Page:Popular Science Monthly Volume 38.djvu/530

This page has been proofread, but needs to be validated.
514
THE POPULAR SCIENCE MONTHLY.

Now, that is pleasant reading for me, because, in 1863, I committed myself to the assertion that the Neanderthal skull was "the most pithecoid of human crania yet discovered" yet that "in no sense can the Neanderthal bones be regarded as the remains of a human being intermediate between men and apes"[1] and that "the fossil remains of man hitherto discovered do not seem to me to take us appreciably nearer to that lower pithecoid form, by the modification of which he has, probably, become what he is."Ibid., p. 159.

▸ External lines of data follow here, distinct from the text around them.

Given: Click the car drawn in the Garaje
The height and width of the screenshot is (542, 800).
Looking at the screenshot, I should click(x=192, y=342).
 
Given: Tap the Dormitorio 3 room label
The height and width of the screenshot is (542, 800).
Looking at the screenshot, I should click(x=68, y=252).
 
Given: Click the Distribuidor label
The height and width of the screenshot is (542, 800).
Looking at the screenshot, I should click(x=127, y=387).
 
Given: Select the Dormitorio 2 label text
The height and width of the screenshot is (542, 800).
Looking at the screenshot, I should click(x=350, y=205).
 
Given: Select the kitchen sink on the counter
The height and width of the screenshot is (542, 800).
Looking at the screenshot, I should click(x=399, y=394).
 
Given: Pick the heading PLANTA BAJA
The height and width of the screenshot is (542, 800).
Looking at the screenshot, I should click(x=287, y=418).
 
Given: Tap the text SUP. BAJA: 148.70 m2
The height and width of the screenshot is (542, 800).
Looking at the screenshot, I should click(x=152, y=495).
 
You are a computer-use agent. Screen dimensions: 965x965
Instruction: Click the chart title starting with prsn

As the evidence stood seven and twenty years ago, in fact, it would have been imprudent to assume that the Neanderthal skull was anything but a case of sporadic reversion. But, in my anxiety not to overstate my case, I understated it. The Neanderthaloid race is "appreciably nearer," though the approximation is but slight. In the words of M. Fraipont:

The distance which separates the man of Spy from the modern anthropoid ape is undoubtedly enormous; between the man of Spy and the Dryopithecus it is a little less. But we must be permitted to point out that, if the man of the later Quaternary age is the stock whence existing races have sprung, he has traveled a very great way.

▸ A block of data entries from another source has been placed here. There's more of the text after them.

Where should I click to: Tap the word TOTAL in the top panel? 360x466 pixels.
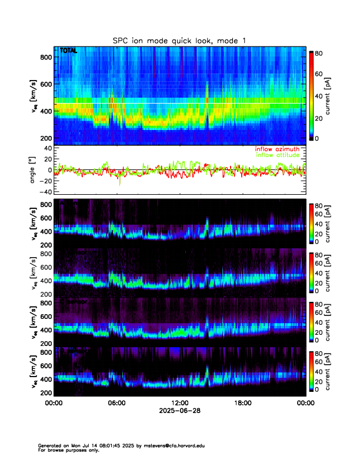68,51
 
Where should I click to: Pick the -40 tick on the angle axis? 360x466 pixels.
45,192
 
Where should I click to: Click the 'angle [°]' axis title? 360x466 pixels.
33,170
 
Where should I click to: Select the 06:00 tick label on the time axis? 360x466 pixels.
116,403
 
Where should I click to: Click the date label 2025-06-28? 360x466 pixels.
179,411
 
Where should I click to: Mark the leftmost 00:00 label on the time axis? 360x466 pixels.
54,403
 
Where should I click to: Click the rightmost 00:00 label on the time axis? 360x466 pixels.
304,403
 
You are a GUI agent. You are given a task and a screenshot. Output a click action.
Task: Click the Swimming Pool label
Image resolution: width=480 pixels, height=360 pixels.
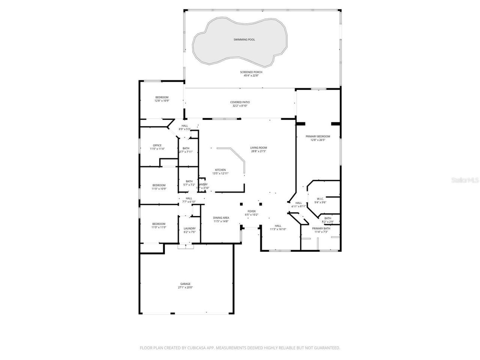(244, 39)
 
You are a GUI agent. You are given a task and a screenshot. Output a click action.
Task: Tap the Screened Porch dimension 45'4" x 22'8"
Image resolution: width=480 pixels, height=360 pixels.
(251, 75)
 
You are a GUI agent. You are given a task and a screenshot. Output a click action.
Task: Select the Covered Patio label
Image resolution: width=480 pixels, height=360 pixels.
(240, 102)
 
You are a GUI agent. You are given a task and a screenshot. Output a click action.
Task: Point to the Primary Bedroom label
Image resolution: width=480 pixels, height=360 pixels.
(318, 136)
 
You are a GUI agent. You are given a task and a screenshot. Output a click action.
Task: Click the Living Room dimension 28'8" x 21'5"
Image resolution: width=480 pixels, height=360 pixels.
(258, 151)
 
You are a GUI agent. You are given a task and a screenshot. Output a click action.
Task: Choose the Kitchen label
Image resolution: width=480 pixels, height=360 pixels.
(220, 170)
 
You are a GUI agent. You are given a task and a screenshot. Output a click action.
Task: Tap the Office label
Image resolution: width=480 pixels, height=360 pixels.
(157, 146)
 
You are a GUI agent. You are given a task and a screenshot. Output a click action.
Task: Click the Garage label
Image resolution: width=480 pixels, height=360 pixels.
(185, 284)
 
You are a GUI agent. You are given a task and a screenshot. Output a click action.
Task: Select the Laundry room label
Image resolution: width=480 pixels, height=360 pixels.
(189, 228)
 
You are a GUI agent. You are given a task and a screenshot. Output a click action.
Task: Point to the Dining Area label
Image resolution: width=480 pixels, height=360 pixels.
(221, 218)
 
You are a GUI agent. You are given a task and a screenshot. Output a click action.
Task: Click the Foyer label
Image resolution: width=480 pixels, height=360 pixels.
(251, 212)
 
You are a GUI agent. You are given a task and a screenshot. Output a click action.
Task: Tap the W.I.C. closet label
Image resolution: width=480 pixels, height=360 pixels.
(320, 199)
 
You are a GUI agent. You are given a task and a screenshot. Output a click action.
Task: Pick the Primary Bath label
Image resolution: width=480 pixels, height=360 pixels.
(321, 228)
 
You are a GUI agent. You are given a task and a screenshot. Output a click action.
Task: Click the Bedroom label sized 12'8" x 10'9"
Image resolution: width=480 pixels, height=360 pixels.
(162, 98)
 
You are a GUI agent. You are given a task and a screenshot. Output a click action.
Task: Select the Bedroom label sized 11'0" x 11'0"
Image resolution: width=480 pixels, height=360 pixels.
(159, 224)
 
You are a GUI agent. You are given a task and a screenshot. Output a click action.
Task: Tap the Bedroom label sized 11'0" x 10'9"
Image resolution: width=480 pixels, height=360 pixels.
(159, 185)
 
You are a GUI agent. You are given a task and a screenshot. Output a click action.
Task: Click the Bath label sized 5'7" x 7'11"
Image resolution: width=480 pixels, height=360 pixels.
(186, 148)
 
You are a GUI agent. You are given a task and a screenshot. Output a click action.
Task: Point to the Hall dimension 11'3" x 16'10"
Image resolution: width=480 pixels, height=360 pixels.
(278, 229)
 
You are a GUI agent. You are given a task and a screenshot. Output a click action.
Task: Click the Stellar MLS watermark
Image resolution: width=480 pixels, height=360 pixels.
(465, 180)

From the data now obtained, it is permissible to believe that we shall be able to pursue the ancestral type of men and the anthropoid apes still further, perhaps as far as the Eocene and even beyond.[2]

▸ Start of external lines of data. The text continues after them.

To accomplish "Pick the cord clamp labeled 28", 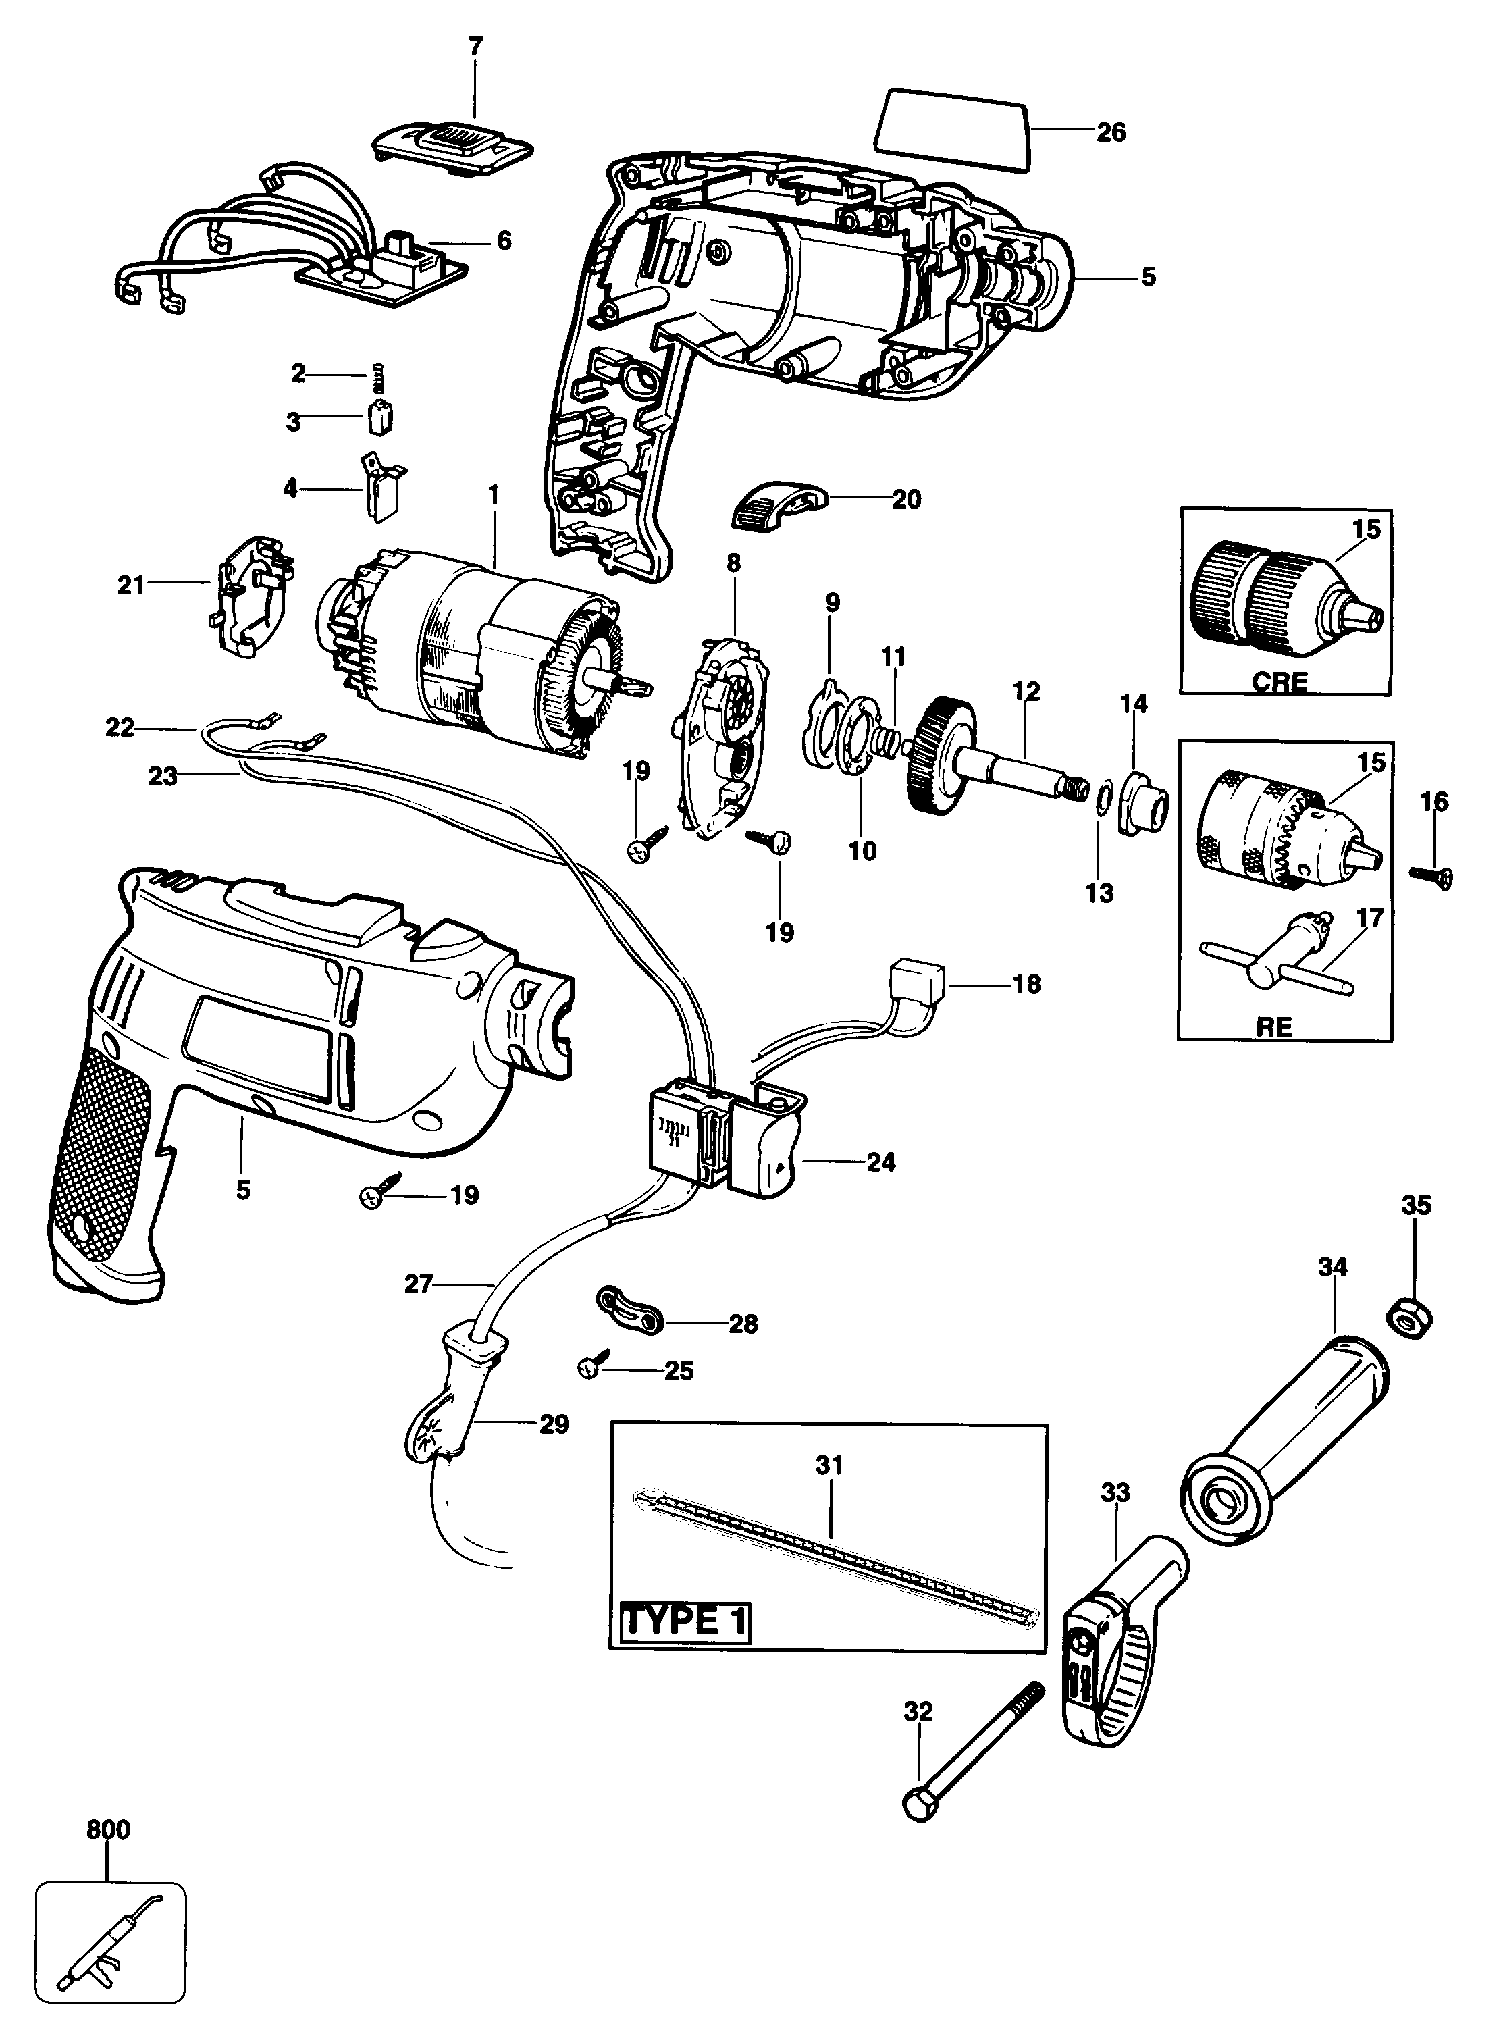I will (630, 1310).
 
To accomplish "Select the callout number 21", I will (131, 585).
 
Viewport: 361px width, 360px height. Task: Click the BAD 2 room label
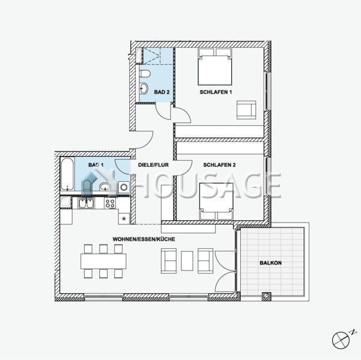pyautogui.click(x=162, y=92)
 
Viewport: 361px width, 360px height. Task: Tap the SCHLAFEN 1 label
pyautogui.click(x=216, y=92)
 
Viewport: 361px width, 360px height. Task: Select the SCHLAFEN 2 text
pyautogui.click(x=219, y=165)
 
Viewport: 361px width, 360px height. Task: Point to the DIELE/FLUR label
pyautogui.click(x=153, y=165)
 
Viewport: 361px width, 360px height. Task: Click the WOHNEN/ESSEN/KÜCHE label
pyautogui.click(x=144, y=239)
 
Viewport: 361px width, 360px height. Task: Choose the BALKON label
pyautogui.click(x=270, y=263)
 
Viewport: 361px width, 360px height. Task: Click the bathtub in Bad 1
pyautogui.click(x=67, y=173)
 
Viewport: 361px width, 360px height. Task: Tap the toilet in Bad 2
pyautogui.click(x=145, y=74)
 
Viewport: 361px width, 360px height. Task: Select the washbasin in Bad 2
pyautogui.click(x=144, y=88)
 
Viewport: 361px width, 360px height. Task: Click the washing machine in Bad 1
pyautogui.click(x=124, y=187)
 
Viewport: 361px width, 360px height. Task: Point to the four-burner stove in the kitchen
pyautogui.click(x=109, y=203)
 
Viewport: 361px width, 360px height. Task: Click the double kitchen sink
pyautogui.click(x=86, y=203)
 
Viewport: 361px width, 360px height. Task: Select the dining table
pyautogui.click(x=103, y=261)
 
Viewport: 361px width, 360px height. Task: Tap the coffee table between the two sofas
pyautogui.click(x=187, y=261)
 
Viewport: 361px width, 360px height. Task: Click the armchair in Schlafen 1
pyautogui.click(x=246, y=110)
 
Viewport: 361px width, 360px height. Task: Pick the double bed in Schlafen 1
pyautogui.click(x=215, y=67)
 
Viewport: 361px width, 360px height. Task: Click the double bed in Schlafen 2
pyautogui.click(x=216, y=201)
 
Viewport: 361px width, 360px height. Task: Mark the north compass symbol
pyautogui.click(x=341, y=340)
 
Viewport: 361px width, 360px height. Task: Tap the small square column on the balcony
pyautogui.click(x=267, y=296)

These conclusions hold good, whatever the age of the men of Spy; but they possess a peculiar interest if we admit, as I think on the evidence must be admitted, that these human fossils are of Pleistocene age. For, after all due limitations, they give us some, however dim, insight into the rate of evolution of the human species, and indicate that it has not taken place at a much faster or slower pace than that of other mammalia. And, if that is so, we are warranted in the supposition that the genus homo, if not the species which the courtesy or the irony of naturalists has dubbed sapiens, was represented in Pliocene, or even in Miocene times. But I do not know by what osteological peculiarities it could be determined whether the Pliocene or Miocene man was sufficiently sapient to speak or not;[3] and whether, or not, he answered to the


  1. Man's Place in Nature, pp. 156, 157.
  2. "Where, then, must we look for primeval man? Was the oldest Homo sapiens Pliocene or Miocene, or yet more ancient? In still older strata do the fossilized bones of an ape more anthropoid or a man more pithecoid than any yet known await the researches of some unborn paleontologist?" (Man's Place in Nature, p. 150.)
  3. I am perplexed by the importance attached by some to the presence or absence of the so-called "genial" elevations. Does any one suppose that the existence of the geniohyo-glossus muscle, which plays so large a part in the movements of the tongue, depends on that of these elevations?